Moore, who studied the links between international law and reparatory justice for descendants of chattel slavery at Columbia Law School, was appointed as chair. Brown, long-time pastor at the Third Baptist Church of San Francisco and student of Martin Luther King Jr., will be her vice chair.

“I'm looking forward to ensuring that any reparations package that the task force develops fully comports with international law, which mandates reparations come in the form of compensation, restitution, rehabilitation, satisfaction and guarantees of non-repetition,” Moore said.

A number of people during the first meeting called for the task force to explicitly commit to proposing cash reparations to Black descendants of American descendants of slavery. Some also opposed task force member Lisa Holder’s emphasis on “symbolic stories that will win hearts and minds,” noting that symbolism wouldn’t pay bills or materially support Black Americans.

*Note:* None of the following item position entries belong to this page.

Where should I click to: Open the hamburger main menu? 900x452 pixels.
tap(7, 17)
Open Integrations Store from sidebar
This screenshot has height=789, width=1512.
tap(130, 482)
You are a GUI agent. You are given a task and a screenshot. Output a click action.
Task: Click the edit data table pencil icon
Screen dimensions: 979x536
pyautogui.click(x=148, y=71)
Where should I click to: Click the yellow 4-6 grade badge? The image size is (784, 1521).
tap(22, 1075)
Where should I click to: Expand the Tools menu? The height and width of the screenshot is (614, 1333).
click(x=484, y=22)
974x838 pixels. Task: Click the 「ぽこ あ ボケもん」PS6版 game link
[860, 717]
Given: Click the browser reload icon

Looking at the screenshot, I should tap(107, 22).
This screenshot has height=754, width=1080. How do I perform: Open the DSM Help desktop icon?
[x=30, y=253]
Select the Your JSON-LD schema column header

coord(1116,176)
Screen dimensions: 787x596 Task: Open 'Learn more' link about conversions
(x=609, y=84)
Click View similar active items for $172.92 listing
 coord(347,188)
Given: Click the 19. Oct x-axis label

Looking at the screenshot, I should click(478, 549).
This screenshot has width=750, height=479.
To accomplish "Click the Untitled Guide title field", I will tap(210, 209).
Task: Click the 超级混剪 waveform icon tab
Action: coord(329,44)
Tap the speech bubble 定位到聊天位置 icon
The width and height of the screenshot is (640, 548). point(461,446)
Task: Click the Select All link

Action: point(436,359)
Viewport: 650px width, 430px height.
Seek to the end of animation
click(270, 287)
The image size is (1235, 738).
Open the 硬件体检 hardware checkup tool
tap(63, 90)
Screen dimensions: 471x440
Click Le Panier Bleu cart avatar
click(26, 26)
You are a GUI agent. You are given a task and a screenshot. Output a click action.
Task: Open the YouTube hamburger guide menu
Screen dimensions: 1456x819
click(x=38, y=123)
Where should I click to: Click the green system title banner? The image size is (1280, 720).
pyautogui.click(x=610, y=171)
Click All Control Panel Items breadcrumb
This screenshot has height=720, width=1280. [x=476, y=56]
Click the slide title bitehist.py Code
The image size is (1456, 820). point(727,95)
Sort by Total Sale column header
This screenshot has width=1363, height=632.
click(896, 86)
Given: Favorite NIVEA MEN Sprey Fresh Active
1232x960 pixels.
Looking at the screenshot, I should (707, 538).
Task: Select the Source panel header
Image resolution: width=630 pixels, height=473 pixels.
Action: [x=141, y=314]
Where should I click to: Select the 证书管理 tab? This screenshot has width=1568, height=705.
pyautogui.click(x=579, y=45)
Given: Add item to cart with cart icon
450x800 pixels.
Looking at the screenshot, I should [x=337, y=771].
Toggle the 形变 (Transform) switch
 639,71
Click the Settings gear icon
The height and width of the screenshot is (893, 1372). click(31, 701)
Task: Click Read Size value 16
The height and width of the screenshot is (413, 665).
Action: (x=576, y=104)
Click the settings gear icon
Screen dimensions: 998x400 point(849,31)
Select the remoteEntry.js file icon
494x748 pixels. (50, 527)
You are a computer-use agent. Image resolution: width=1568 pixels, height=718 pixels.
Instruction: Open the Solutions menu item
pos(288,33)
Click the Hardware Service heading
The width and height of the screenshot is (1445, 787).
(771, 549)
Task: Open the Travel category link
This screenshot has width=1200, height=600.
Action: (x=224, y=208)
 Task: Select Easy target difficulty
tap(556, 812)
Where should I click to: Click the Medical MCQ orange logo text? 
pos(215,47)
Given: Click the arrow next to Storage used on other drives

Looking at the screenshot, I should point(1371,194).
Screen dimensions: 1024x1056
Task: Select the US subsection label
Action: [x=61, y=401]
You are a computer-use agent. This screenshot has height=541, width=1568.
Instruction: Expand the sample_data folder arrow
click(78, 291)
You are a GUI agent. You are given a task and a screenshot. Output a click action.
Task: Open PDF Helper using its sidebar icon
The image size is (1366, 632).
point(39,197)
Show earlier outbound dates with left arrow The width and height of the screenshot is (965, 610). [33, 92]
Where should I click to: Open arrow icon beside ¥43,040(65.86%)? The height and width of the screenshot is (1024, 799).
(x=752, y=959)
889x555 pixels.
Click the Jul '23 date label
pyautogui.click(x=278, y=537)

Marcus Champion, a board member for the National Assembly of American Slavery Descendants Los Angeles (NAASDLA) and the Coalition for a Just and Equitable California (CJEC), said that he expected the task force to support reparations in the form of cash payments along with class protections and programs to combat the racial wealth gap.

“The remedies are, on the whole, symbolic and the solutions are generalized and don’t take into account the needs of the community,” Champion said. “We need to be righting this historic wrong.”

The next public hearing will be in July and will cover the themes and contents of the two-part report the task force will produce.

Correction: A previous version of this story misstated the organizational affiliations of Marcus Champion. He is a board member of the National Assembly of American Slavery Descendants Los Angeles (NAASDLA) and the Coalition for a Just and Equitable California (CJEC).